Transcribe every entry precisely, omitting nothing.
══════════════════════════════
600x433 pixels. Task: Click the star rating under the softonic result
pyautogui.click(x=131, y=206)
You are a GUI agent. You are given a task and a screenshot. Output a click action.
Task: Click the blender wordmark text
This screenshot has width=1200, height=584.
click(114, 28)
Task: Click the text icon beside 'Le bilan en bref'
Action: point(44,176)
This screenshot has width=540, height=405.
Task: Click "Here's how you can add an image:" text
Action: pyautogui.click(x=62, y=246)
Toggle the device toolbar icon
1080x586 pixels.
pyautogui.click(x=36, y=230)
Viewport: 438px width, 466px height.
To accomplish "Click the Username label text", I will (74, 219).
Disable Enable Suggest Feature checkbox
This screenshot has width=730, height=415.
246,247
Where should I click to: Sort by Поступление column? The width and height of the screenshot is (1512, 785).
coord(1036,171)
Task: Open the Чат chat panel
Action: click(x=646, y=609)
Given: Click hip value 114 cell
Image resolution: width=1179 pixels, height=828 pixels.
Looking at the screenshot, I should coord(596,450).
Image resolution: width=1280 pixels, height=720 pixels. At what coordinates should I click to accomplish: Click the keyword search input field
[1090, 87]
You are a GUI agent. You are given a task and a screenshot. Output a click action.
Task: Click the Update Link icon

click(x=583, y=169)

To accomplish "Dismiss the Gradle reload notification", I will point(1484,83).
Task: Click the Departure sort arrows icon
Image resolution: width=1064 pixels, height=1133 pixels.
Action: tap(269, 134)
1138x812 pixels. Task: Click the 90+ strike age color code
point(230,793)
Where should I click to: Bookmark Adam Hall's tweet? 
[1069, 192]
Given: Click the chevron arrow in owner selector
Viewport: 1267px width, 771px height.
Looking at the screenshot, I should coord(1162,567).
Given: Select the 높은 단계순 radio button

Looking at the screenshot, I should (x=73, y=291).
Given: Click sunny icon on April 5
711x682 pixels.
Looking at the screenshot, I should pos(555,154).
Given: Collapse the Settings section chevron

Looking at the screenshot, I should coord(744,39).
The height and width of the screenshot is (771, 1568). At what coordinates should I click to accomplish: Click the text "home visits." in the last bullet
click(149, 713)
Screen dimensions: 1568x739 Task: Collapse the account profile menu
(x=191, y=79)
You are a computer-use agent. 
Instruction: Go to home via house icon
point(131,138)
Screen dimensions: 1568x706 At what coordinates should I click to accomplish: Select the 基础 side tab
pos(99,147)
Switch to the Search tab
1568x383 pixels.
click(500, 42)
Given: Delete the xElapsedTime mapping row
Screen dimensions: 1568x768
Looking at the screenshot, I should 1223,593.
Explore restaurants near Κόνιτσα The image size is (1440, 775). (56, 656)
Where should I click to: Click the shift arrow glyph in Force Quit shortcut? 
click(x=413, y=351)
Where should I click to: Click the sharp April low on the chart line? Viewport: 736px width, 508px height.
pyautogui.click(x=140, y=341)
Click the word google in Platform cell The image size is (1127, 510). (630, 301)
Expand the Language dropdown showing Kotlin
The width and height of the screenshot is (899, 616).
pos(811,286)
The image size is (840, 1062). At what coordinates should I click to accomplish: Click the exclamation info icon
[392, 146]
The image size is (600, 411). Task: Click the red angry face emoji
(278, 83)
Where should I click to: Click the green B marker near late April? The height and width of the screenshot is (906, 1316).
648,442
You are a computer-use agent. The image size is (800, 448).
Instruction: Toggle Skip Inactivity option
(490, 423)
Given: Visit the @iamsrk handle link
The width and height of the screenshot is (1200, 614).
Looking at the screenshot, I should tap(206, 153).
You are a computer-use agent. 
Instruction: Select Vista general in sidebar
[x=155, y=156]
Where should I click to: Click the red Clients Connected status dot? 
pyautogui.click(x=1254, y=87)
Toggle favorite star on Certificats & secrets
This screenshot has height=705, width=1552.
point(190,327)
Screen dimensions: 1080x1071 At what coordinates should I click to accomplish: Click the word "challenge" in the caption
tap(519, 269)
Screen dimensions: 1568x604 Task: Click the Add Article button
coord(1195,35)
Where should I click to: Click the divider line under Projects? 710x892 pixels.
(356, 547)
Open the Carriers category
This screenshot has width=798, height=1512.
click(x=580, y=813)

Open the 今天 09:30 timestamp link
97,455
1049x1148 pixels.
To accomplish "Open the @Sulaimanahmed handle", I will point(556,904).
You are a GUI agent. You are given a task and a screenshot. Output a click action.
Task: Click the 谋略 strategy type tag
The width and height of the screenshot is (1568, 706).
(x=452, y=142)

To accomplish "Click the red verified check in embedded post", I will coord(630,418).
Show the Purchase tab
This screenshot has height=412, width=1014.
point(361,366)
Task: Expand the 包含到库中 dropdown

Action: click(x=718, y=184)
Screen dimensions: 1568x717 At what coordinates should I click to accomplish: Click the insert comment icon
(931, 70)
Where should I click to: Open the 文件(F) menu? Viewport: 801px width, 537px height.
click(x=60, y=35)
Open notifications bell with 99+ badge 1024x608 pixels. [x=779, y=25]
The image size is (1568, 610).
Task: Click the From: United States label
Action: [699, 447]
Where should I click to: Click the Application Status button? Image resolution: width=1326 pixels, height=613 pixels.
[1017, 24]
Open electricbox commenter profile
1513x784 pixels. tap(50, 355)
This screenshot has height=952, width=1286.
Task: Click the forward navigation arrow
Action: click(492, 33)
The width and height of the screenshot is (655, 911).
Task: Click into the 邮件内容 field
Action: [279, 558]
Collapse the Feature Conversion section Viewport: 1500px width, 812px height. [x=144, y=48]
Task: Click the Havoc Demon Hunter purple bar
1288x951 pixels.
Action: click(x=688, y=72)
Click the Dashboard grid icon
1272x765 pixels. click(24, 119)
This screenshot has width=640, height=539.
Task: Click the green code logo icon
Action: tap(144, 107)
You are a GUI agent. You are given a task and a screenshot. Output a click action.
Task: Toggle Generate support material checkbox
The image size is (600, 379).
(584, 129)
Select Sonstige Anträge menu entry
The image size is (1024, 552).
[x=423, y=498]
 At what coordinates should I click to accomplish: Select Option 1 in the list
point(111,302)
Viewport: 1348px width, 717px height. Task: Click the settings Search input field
══════════════════════════════
— FINISHED EXERCISE —
600x433 pixels. Task: Click the star rating under the softonic result
pyautogui.click(x=131, y=206)
You are a GUI agent. You are given a task and a screenshot. Output a click action.
Task: Click the blender wordmark text
This screenshot has width=1200, height=584.
click(114, 28)
Task: Click the text icon beside 'Le bilan en bref'
Action: point(44,176)
This screenshot has width=540, height=405.
Task: Click "Here's how you can add an image:" text
Action: pyautogui.click(x=62, y=246)
Toggle the device toolbar icon
1080x586 pixels.
pyautogui.click(x=36, y=230)
Viewport: 438px width, 466px height.
To accomplish "Click the Username label text", I will (74, 219).
Disable Enable Suggest Feature checkbox
This screenshot has width=730, height=415.
246,247
Where should I click to: Sort by Поступление column? The width and height of the screenshot is (1512, 785).
coord(1036,171)
Task: Open the Чат chat panel
Action: click(x=646, y=609)
Given: Click hip value 114 cell
Image resolution: width=1179 pixels, height=828 pixels.
Looking at the screenshot, I should coord(596,450).
Image resolution: width=1280 pixels, height=720 pixels. At what coordinates should I click to accomplish: Click the keyword search input field
[1090, 87]
You are a GUI agent. You are given a task and a screenshot. Output a click action.
Task: Click the Update Link icon

click(x=583, y=169)

To accomplish "Dismiss the Gradle reload notification", I will point(1484,83).
Task: Click the Departure sort arrows icon
Image resolution: width=1064 pixels, height=1133 pixels.
Action: tap(269, 134)
1138x812 pixels. Task: Click the 90+ strike age color code
point(230,793)
Where should I click to: Bookmark Adam Hall's tweet? 
[1069, 192]
Given: Click the chevron arrow in owner selector
Viewport: 1267px width, 771px height.
Looking at the screenshot, I should coord(1162,567).
Given: Select the 높은 단계순 radio button

Looking at the screenshot, I should (x=73, y=291).
Given: Click sunny icon on April 5
711x682 pixels.
Looking at the screenshot, I should pos(555,154).
Given: Collapse the Settings section chevron

Looking at the screenshot, I should coord(744,39).
The height and width of the screenshot is (771, 1568). At what coordinates should I click to accomplish: Click the text "home visits." in the last bullet
click(149, 713)
Screen dimensions: 1568x739 Task: Collapse the account profile menu
(x=191, y=79)
You are a computer-use agent. 
Instruction: Go to home via house icon
point(131,138)
Screen dimensions: 1568x706 At what coordinates should I click to accomplish: Select the 基础 side tab
pos(99,147)
Switch to the Search tab
1568x383 pixels.
click(500, 42)
Given: Delete the xElapsedTime mapping row
Screen dimensions: 1568x768
Looking at the screenshot, I should 1223,593.
Explore restaurants near Κόνιτσα The image size is (1440, 775). (56, 656)
Where should I click to: Click the shift arrow glyph in Force Quit shortcut? 
click(x=413, y=351)
Where should I click to: Click the sharp April low on the chart line? Viewport: 736px width, 508px height.
pyautogui.click(x=140, y=341)
Click the word google in Platform cell The image size is (1127, 510). (630, 301)
Expand the Language dropdown showing Kotlin
The width and height of the screenshot is (899, 616).
pos(811,286)
The image size is (840, 1062). At what coordinates should I click to accomplish: Click the exclamation info icon
[392, 146]
The image size is (600, 411). Task: Click the red angry face emoji
(278, 83)
Where should I click to: Click the green B marker near late April? The height and width of the screenshot is (906, 1316).
648,442
You are a computer-use agent. The image size is (800, 448).
Instruction: Toggle Skip Inactivity option
(490, 423)
Given: Visit the @iamsrk handle link
The width and height of the screenshot is (1200, 614).
Looking at the screenshot, I should tap(206, 153).
You are a computer-use agent. 
Instruction: Select Vista general in sidebar
[x=155, y=156]
Where should I click to: Click the red Clients Connected status dot? 
pyautogui.click(x=1254, y=87)
Toggle favorite star on Certificats & secrets
This screenshot has height=705, width=1552.
point(190,327)
Screen dimensions: 1080x1071 At what coordinates should I click to accomplish: Click the word "challenge" in the caption
tap(519, 269)
Screen dimensions: 1568x604 Task: Click the Add Article button
coord(1195,35)
Where should I click to: Click the divider line under Projects? 710x892 pixels.
(356, 547)
Open the Carriers category
This screenshot has width=798, height=1512.
click(x=580, y=813)

Open the 今天 09:30 timestamp link
97,455
1049x1148 pixels.
To accomplish "Open the @Sulaimanahmed handle", I will point(556,904).
You are a GUI agent. You are given a task and a screenshot. Output a click action.
Task: Click the 谋略 strategy type tag
The width and height of the screenshot is (1568, 706).
(x=452, y=142)

To accomplish "Click the red verified check in embedded post", I will coord(630,418).
Show the Purchase tab
This screenshot has height=412, width=1014.
point(361,366)
Task: Expand the 包含到库中 dropdown

Action: click(x=718, y=184)
Screen dimensions: 1568x717 At what coordinates should I click to accomplish: Click the insert comment icon
(931, 70)
Where should I click to: Open the 文件(F) menu? Viewport: 801px width, 537px height.
click(x=60, y=35)
Open notifications bell with 99+ badge 1024x608 pixels. [x=779, y=25]
The image size is (1568, 610).
Task: Click the From: United States label
Action: [699, 447]
Where should I click to: Click the Application Status button? Image resolution: width=1326 pixels, height=613 pixels.
[1017, 24]
Open electricbox commenter profile
1513x784 pixels. tap(50, 355)
This screenshot has height=952, width=1286.
Task: Click the forward navigation arrow
Action: click(492, 33)
The width and height of the screenshot is (655, 911).
Task: Click into the 邮件内容 field
Action: [279, 558]
Collapse the Feature Conversion section Viewport: 1500px width, 812px height. [x=144, y=48]
Task: Click the Havoc Demon Hunter purple bar
1288x951 pixels.
Action: click(x=688, y=72)
Click the Dashboard grid icon
1272x765 pixels. click(24, 119)
This screenshot has width=640, height=539.
Task: Click the green code logo icon
Action: tap(144, 107)
You are a GUI agent. You are given a task and a screenshot. Output a click action.
Task: Toggle Generate support material checkbox
The image size is (600, 379).
(584, 129)
Select Sonstige Anträge menu entry
The image size is (1024, 552).
[x=423, y=498]
 At what coordinates should I click to accomplish: Select Option 1 in the list
point(111,302)
Viewport: 1348px width, 717px height. Task: Click the settings Search input field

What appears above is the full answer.